1.) Giving a course of steroids before the baby is born. This triggers changes in the baby’s lungs, allowing them to expand, and so makes breathing easier. Additionally, it reduces the risk of brain bleeds, bowel complications and death.

A study run by the World Health Organization in low- and middle-income countries estimated 370,000 babies could be saved each year if steroids were administered.

The drug is on the WHO List of Essential Medications. It is relatively easy to administer and carries a low risk of causing the mother any problems. It is also heat stable and does not require refrigeration, which is very important for environments where electricity is in short supply.

2.) Mothers can be given magnesium sulphate soon before delivery. This is known to stabilise cell membranes in the baby.
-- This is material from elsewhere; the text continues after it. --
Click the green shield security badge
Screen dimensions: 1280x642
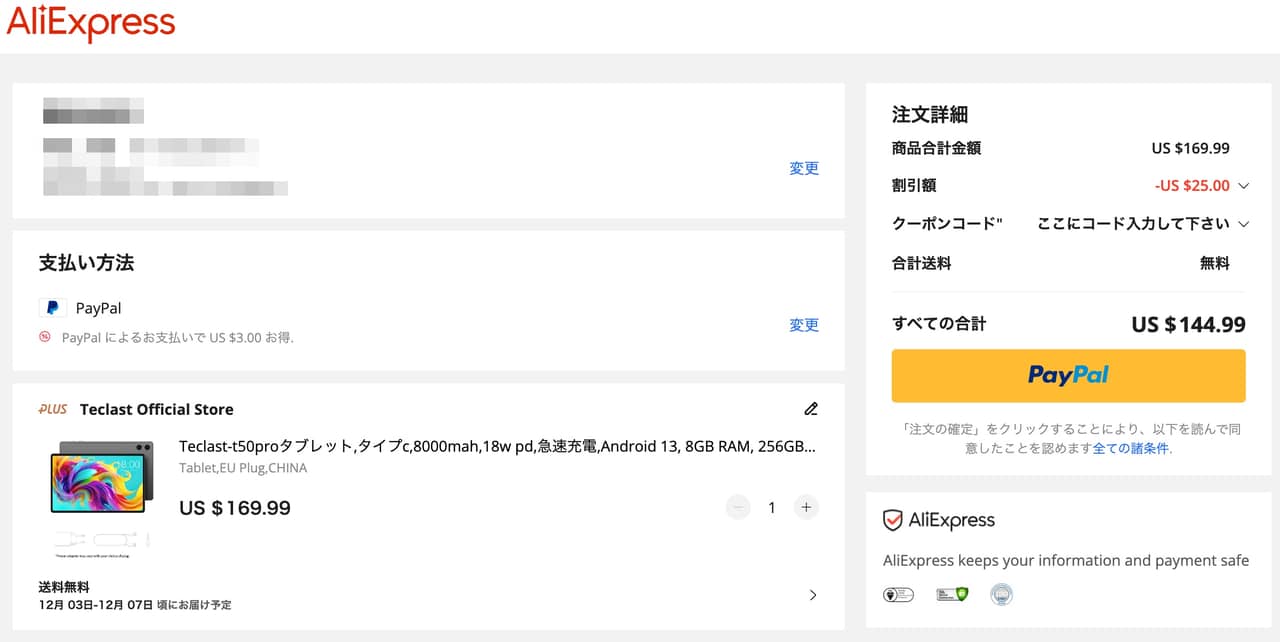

This protects neurons and therefore reduces brain damage. Magnesium sulphate given to a mother in preterm labour can be lifesaving.

This drug is also on the WHO List of Essential Medications and appropriate for low income environments.

3.) Delayed cord clamping for at least a minute postnatally at delivery.

When a baby is born their umbilical cord is clamped and then cut. However, a delay of around a minute before clamping is associated with a reduction in neonatal death. It also reduces the need for medications to support blood pressure in the baby – something that cannot be offered outside highly specialist medical facilities.

4.) Encouraging breast feeding within one hour of delivery.

Breastfeeding is particularly beneficial for premature babies, reducing the risks of serious complications of prematurity like severe infection or a serious bowel condition called necrotising enterocolitis that often requires surgery as a lifesaving measure.

5.) Strongly encouraging immediate “kangaroo care”.

Kangaroo care involves a baby being placed skin-to-skin on the chest of its mother or another family member for extended periods of time – at least eight hours a day, but for as long as possible.

Premature babies are very prone to getting very cold. Kangaroo care reduces the risk of death. This has been found to be the case even if there aren’t other options to stabilise the baby.

Kangaroo care also reduces the risk of infection and improves rates of breastfeeding.

Beyond the benefits for the baby, both kangaroo care and breastfeeding play an important part in involving parents in the care of their infant, and in reducing rates of maternal postnatal depression.

The risk of postnatal depression is known to be higher following a preterm birth.

Looking to the future

All these interventions have a track record of being effective in low- and middle-income settings. But there has been no coordinated effort to make them better known worldwide.

Using multimedia and other training methods, the FIGO PremPrep-5 initiative provides initial training to national obstetrics and gynaecology societies so that they can pass on the skills to other professionals.